SET OF TASKS:
1: Using the forum post about metabolic health, answer each question on its own line:
(a) According to the quoted words, what is baseline typical in the United States?
(b) What share of the national vote did the NSDAP receive in November 1932?
(c) What does premise P2 of the Nobbsian argument state?
2: Continue the forum post about metabolic health from its last sentence.

TEXT BLOCK:
○ ○ ○
Brive1987 wrote: ↑
metabolic dysfunction is baseline typical in the United States. As a country in the whole.
Fine. But it's not correlated to severity of covid reactions.
Nobb is similarly interested in population level trends, though your criticism holds if you apply such trends to any given individual or specific subset. There’s relevance to asking “why did ‘Germany’ adopt Nazism” even if the White Rose society - and Berlin in general - gave you side eye.
FTR, in November, 1932, the NSDAP received 33% of the vote nationally, about 6% in Berlin. (Which also voted heavily commie, so no great bragging rights there.)
The Nobbsian argument as I understand it:
P1: Most Americans exercise, don't smoke, and eat heathy;
P2: Yet most Americans still have some form of chronic disease;
C: Therefore, "Healthy Eating" must be redefined to conform to the diet I advocate.
○ ○ ○
AVAILABLE DATA:
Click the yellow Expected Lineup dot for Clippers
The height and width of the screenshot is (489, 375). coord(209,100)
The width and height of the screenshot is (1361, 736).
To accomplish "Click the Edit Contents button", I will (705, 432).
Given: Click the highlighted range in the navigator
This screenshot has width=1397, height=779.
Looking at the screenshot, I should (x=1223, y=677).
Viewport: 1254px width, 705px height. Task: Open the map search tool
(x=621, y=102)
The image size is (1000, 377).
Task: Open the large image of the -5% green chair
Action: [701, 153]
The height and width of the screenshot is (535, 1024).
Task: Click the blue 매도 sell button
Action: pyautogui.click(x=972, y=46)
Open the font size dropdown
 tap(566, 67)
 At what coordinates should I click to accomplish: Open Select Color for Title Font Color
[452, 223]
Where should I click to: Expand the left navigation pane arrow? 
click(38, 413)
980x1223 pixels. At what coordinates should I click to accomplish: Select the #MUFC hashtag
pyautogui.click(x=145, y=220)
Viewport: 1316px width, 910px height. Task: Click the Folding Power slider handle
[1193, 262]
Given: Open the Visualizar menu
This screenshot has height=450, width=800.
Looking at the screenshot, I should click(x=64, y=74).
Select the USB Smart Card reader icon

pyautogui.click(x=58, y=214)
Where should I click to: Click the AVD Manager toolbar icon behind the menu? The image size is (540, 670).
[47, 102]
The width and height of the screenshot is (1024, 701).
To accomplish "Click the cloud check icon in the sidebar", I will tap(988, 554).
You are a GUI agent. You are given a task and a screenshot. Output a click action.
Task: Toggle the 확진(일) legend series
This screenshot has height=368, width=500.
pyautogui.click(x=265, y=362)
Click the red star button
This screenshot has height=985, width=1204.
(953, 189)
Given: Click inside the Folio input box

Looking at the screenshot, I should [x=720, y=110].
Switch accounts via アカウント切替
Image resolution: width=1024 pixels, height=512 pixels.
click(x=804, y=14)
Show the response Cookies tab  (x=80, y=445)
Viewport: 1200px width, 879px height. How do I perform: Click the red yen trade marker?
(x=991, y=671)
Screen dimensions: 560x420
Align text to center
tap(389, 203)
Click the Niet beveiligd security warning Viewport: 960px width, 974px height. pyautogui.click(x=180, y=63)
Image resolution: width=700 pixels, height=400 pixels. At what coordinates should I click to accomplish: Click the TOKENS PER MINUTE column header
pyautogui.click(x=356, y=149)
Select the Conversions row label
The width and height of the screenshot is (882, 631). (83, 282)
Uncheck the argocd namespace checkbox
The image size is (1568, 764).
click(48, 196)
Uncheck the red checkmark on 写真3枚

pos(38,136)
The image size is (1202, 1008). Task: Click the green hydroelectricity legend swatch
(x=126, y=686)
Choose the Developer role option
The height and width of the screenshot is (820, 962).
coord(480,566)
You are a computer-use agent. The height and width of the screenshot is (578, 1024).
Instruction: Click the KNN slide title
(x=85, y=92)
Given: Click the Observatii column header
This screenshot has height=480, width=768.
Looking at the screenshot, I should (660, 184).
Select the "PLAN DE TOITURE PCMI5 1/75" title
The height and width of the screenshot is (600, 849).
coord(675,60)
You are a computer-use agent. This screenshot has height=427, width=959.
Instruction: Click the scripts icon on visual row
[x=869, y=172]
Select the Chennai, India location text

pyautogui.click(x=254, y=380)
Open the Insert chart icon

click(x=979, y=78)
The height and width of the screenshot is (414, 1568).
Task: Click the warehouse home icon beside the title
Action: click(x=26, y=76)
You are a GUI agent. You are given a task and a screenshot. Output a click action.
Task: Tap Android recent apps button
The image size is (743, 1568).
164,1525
○ ○ ○
RESPONSES BY ITEM NUMBER:
1:
(a) Metabolic dysfunction.
(b) 33%.
(c) Most Americans still have some form of chronic disease.

2:
If you want to claim that bad diet is making young people sick who'd otherwise be healthy, you must first exclude from your data primarily geriatric diseases. Type I Diabetes is out as well.
Then you'd need examine to what extent certain diseases are correlated to obesity. But we already know the answer -- those with poor diet and obesity are far more likely to have chronic diseases than those who've adopted the traditionally-defined 'healthy' diet.
It's statistical sleight-of-hand on par with:
P1: Most Americans aren't on birth control;
P2: Yet most Americans never get pregnant;
C: Therefore, birth control is not very useful for preventing pregnancy.